Cuyahoga County Land Bank Rebuilds Neighborhoods, Thanks to New Financing Sources

By Adrian Maties, Associate Editor On Aug. 29, the Cuyahoga County Land Reutilization Corporation, also known as the Cuyahoga County Land Bank, received approval to change its source of funding. The land bank works with cities, lenders, government units or individual property owners, [...]

On Aug. 29, the Cuyahoga County Land Reutilization Corporation, also known as the Cuyahoga County Land Bank, received approval to change its source of funding.

The land bank works with cities, lenders, government units or individual property owners, acquiring houses and businesses that have been abandoned or are in foreclosure and returning them to productive use. Together with partners, it builds up neighborhoods by tearing down dangerous properties and  also maintains abandoned and vacant homes until owners are found, offering a pressure relief valve to Cleveland’s Housing Court. It finances programs through federal grants that allow new family homes to rise on lots where eyesores previously stood, and razes properties choked by weeds, cars on blocks and other junk to make way for green space. It also helps fill financing gaps as part of its mission to promote stabilized homeownership.
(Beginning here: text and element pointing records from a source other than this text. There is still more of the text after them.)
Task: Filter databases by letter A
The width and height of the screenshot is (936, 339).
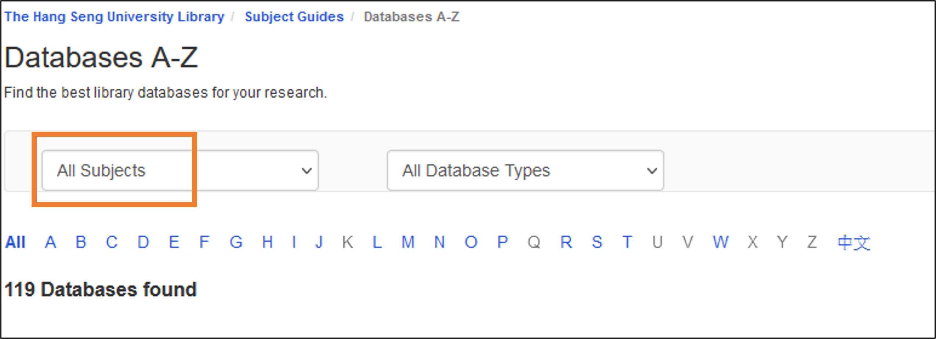Action: pos(50,242)
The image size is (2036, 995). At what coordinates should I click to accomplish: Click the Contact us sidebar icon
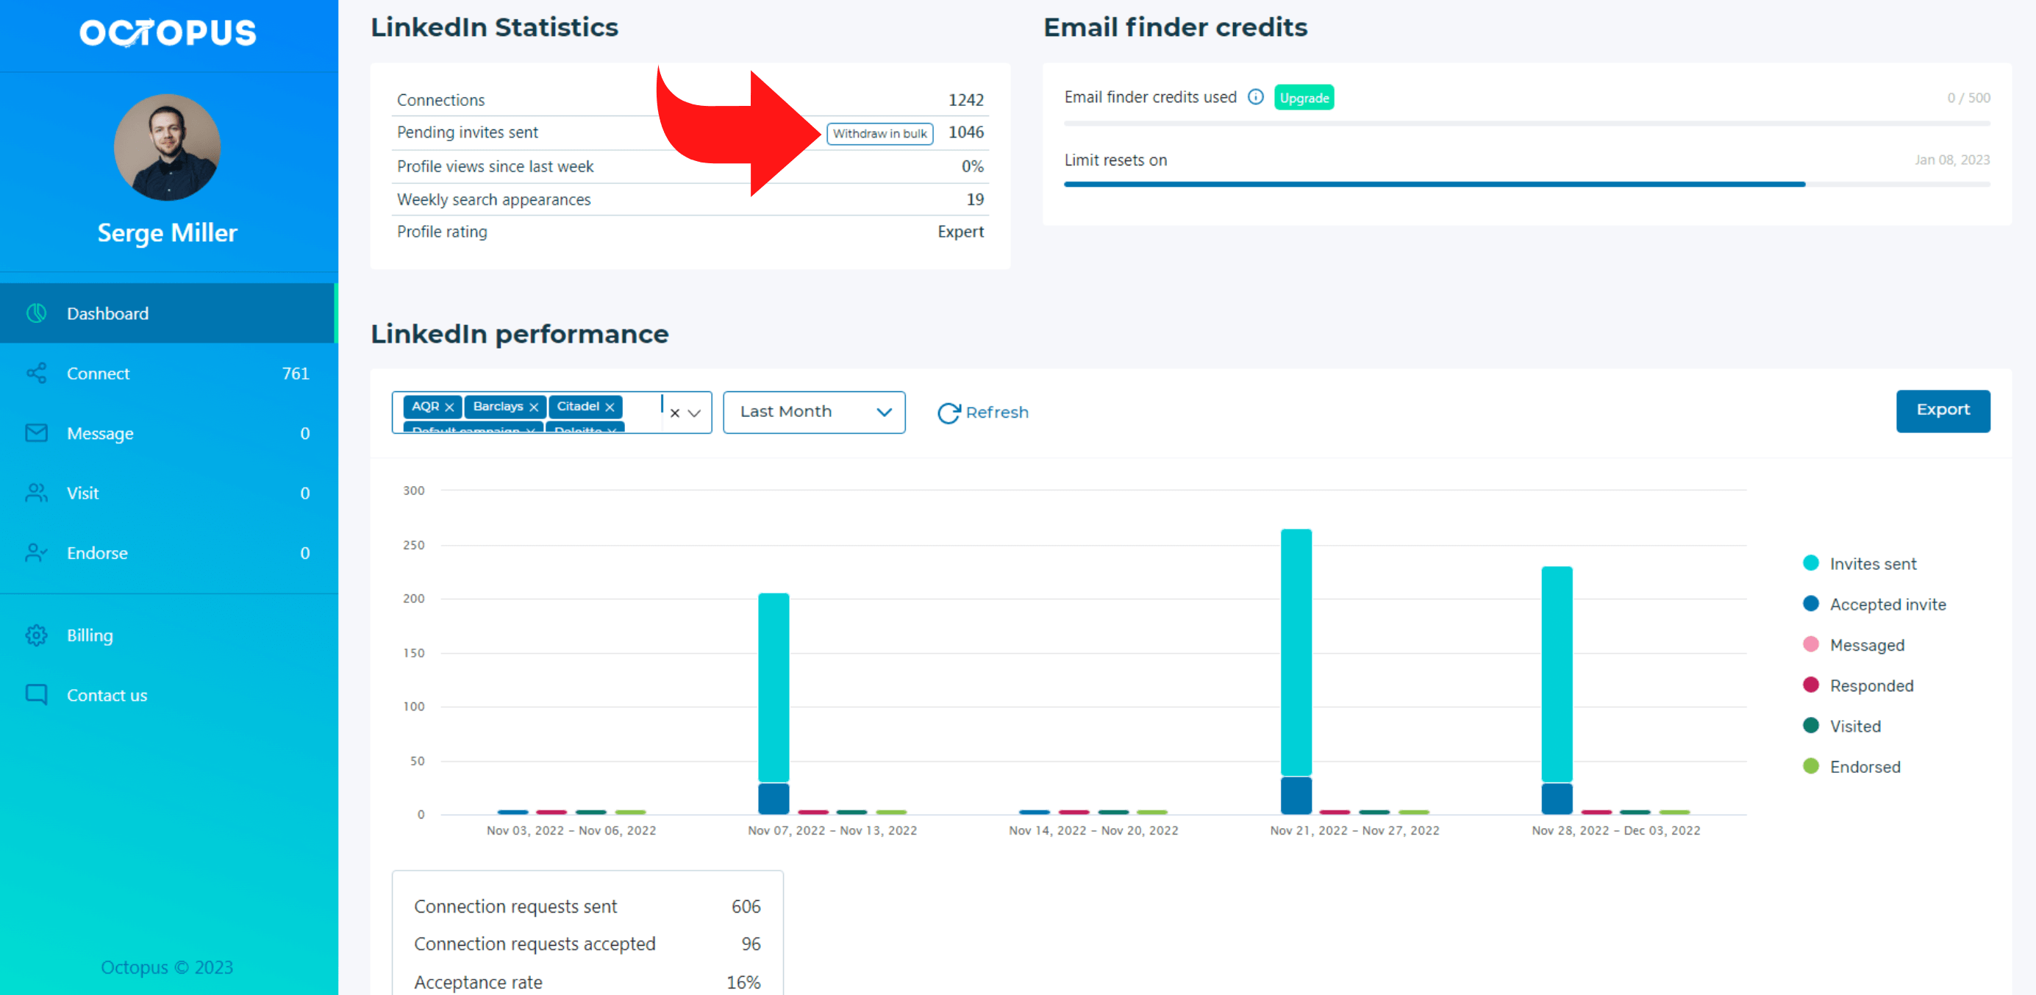tap(37, 695)
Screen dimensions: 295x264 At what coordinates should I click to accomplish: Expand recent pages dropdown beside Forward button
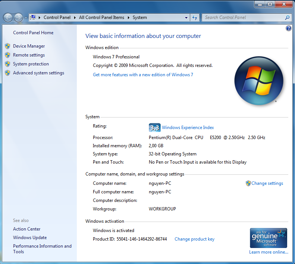click(x=26, y=17)
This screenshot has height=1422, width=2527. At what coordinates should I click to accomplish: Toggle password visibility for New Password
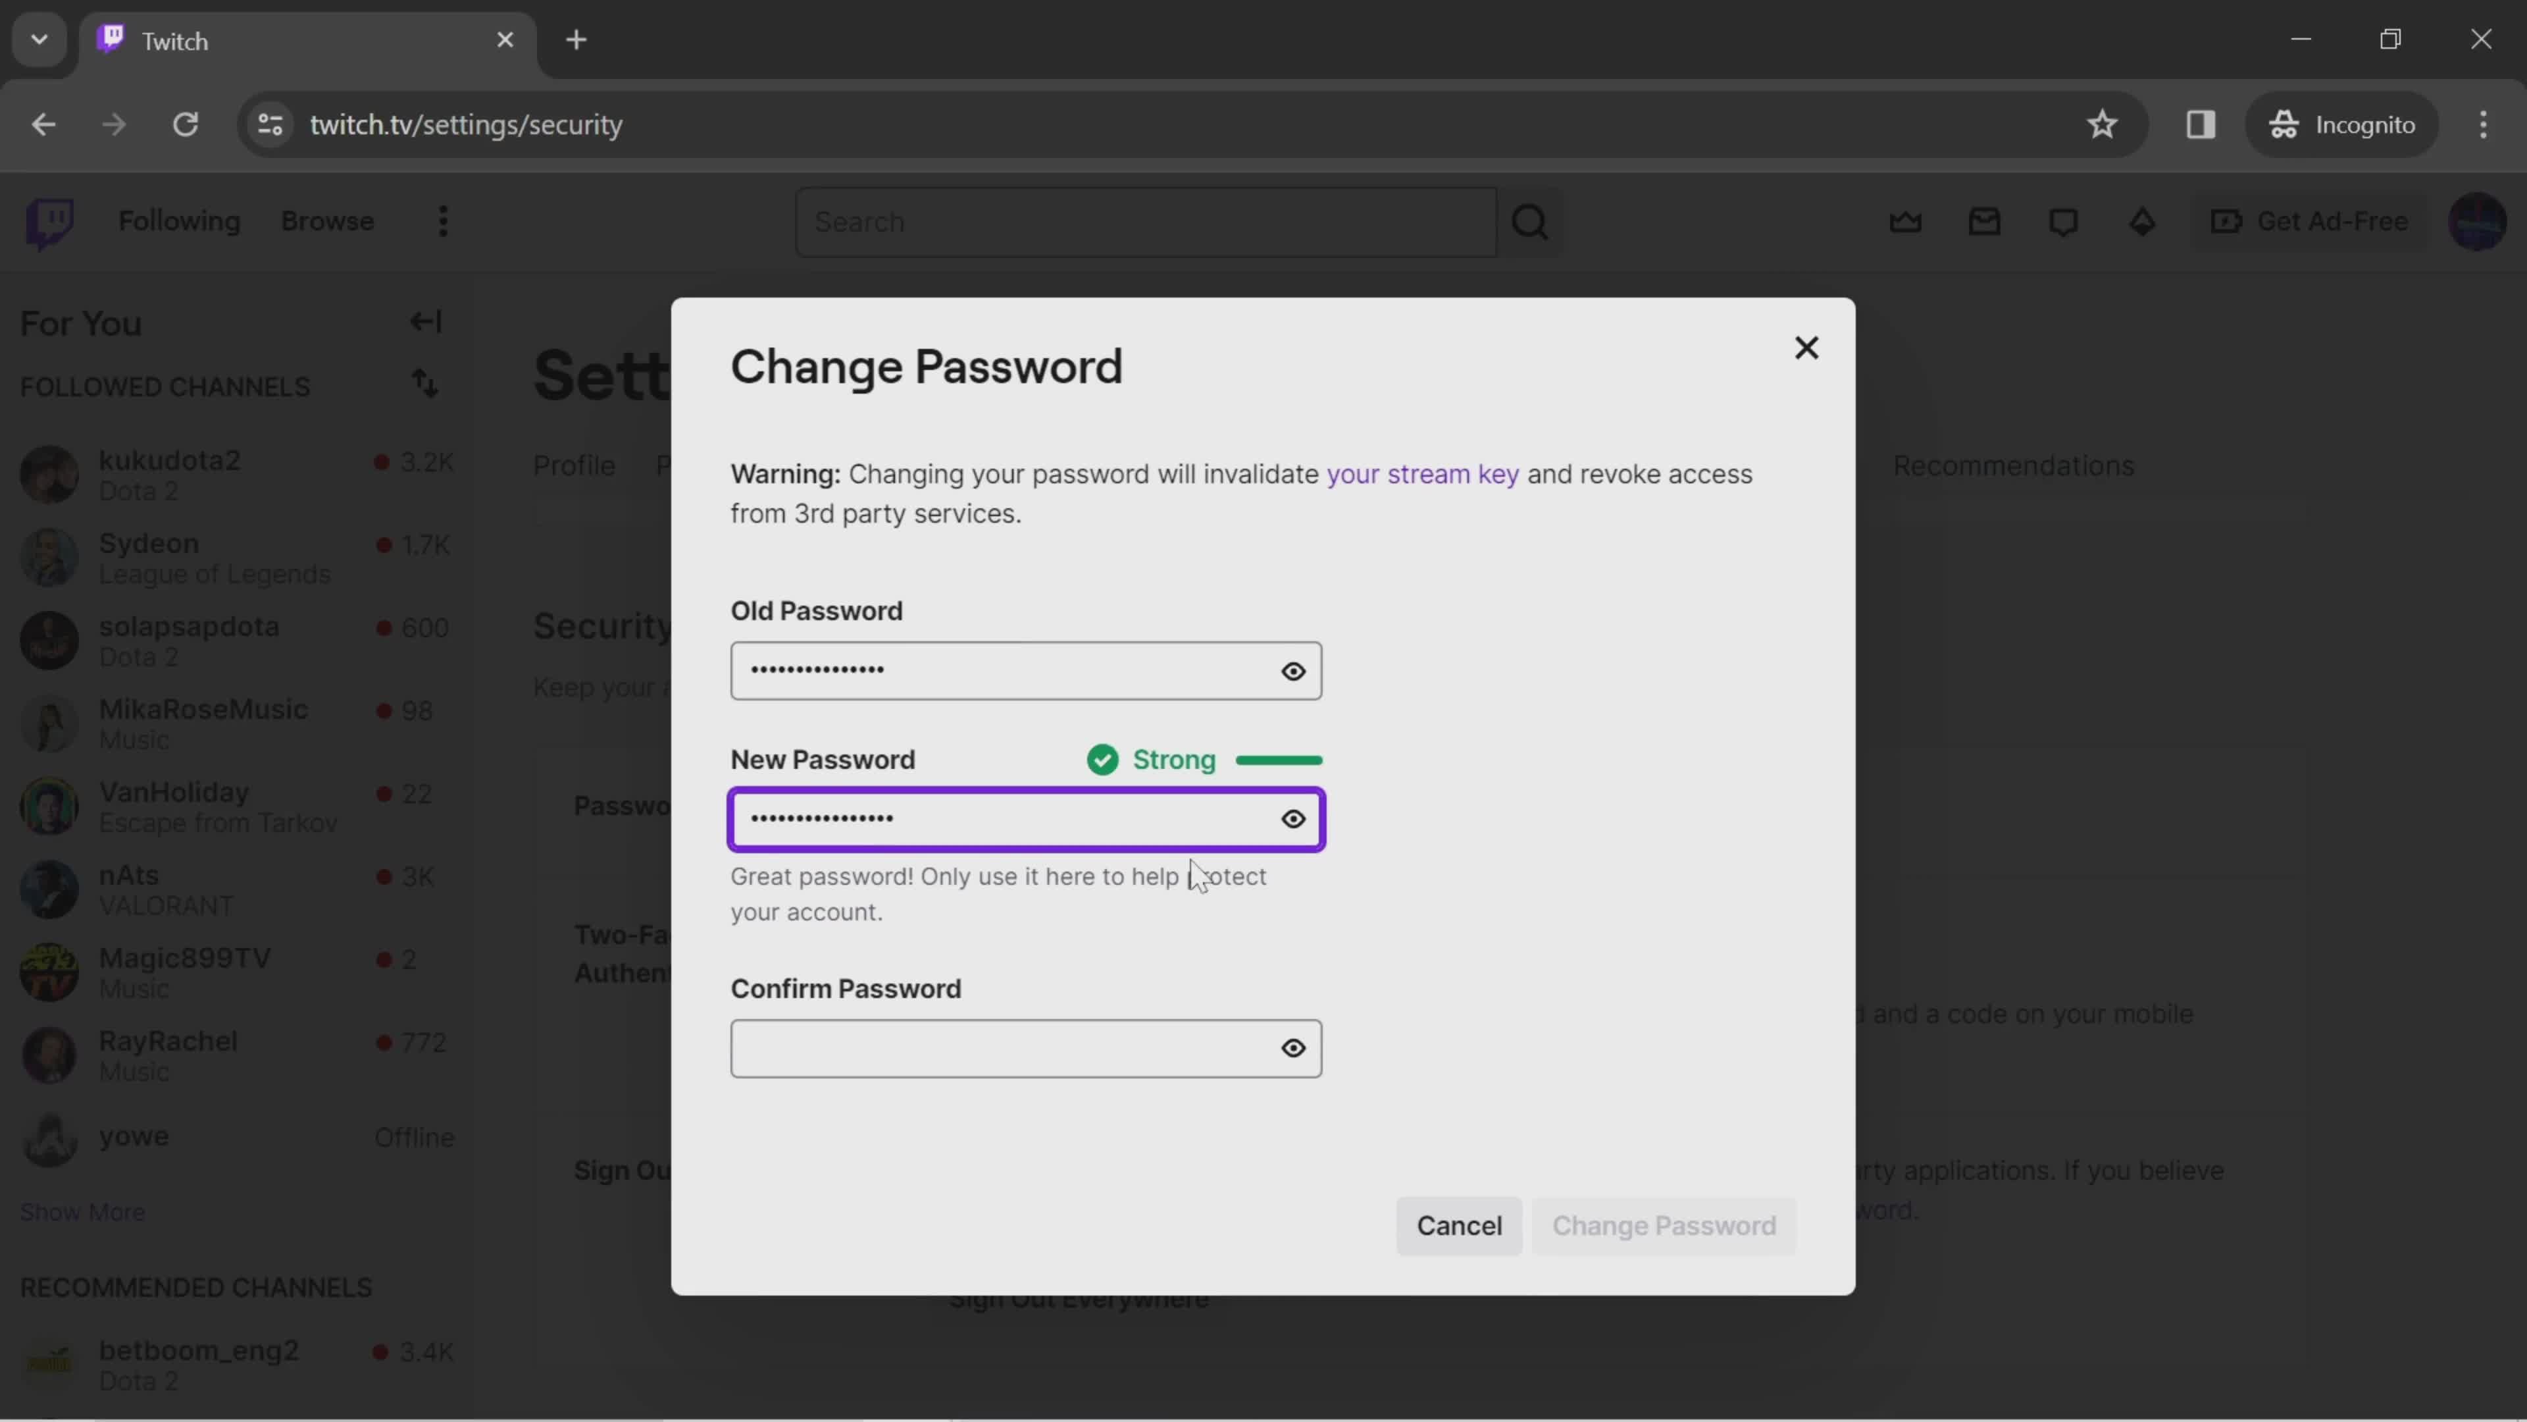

In order to pay its demolition bill, it struck a deal with lenders, offering to take their worst houses if they pay to take them down. Lenders pay $3,500 to $7,500 per house. This year, Fannie Mae, Bank of America, Citibank and Wells Fargo will help pay for half of the Land Bank’s 700 scheduled demolitions. More than 340 neglected homes have been demolished, more than 50 have been renovated with the help of private developers, and 1,040 properties have been acquired so speculators can’t rent them out or dump them for a profit without correcting violations.

For its first two years, the agency relied on delinquent taxes ($4 million in 2009 and $6.7 million in 2010). Under the newly approved plan, the land bank will obtain funding from both deliquent property taxes and interest and late fees, and will drop a requirement to pay the county more than $200,000 each year.